All my life, I'd been hiding pieces of myself and putting up a front. I'd been hiding my weakness so everyone would think I was hard. So that people would like me. I finally let go of all that and surrender. Now I refused to hide my struggles and imperfections, my temptations and my problems. I refused to exhaust myself trying to conform to others' expectations or fit in their boxes. For the first time in my life, I was free to live. Unashamed. (122)

One of the primary means God sustained my soul during my childhood and teenage years was through music - Christian music specifically. One of my favorite styles was hip hop and I will be the first to admit it was difficult to discover attractive Christian rap that was not cheesy or poorly produced. By the time I was an upper classman in high school and through most of college I had largely taken a break from the genre. Some of my favorite artists had ceased producing new music and much of the new artists were as poor as their predecessors.

All of that changed with the rise of Reach Records with Lecrae at the helm. It is not a stretch to say that Lecrae has radically changed the Christian hip hop scene and has, finally, given it the credibility it deserved and even saved it from itself. Christian rap was suffering from poor hip hop for a long time and Reach Records, along with a host of similar labels and artists (like Humble Beast for example) have in recent years revived the genre. I believe this development ought to be celebrated. Some of the riches and "realist" lyrics available today are coming from rappers.

Therefore, I was eager to read Lecrae's memoir simply entitled Unashamed which has become the battle cry of his and his fans. I was already familiar with much of Lecrae's story, but no doubt I was surprised (and blessed) to read the whole narrative.

The book fits in a long line of similar books. An artist (or some other celebrity or politician) finds success and writes a "tell-all" book that explains their side of the story which in the end seeks to "clear the air" while managing to make a few extra dollars along the way. Some such books are actually worth the investment (I would recommend Scott Stapp's book), but most are largely a waste. Lecrae tells his story, from birth to today much in unforgettable and heartbreaking detail. Yet his is different - a blessed different.

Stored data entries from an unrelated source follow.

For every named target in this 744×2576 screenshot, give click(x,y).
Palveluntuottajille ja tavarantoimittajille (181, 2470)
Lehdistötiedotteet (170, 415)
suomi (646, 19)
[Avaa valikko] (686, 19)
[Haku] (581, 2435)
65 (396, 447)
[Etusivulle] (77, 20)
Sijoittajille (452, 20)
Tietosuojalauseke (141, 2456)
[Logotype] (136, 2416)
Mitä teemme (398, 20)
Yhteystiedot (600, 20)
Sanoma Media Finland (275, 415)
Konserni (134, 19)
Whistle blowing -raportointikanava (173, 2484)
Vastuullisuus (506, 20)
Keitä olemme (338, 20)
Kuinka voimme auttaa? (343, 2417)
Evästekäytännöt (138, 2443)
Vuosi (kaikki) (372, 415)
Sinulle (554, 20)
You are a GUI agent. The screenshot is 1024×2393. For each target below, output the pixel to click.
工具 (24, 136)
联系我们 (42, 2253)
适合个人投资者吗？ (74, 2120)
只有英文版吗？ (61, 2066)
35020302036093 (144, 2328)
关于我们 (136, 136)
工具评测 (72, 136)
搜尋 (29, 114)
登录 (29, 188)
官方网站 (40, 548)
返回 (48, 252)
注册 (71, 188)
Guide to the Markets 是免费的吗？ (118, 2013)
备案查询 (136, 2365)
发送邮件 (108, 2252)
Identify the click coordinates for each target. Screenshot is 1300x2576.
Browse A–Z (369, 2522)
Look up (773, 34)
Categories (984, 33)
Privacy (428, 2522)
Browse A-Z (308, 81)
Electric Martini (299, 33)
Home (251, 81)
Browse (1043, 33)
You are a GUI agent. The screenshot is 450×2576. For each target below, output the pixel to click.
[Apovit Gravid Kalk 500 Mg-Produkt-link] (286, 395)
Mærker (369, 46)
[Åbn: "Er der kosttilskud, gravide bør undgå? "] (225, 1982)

Lecrae is an African-American man who has grown up fatherless in the inner city context. From the very beginning, the artists suggests that much of his struggles in life are found in not knowing who his father is. Even after his conversion, he confesses the difficulty of referring to his Creator as God the Father. Such a term was the product of so much pain, not comfort, in his life. I have no doubt that Lecrae is correct that fatherlessness lies at the root of much of his pain and I pray that God will continue to use his story to help other fatherless children to find healing. Lecrae's story, right from the beginning, is a painful reminder of why the nuclear family is crucial to the well-being of children, future generations, and society as a whole.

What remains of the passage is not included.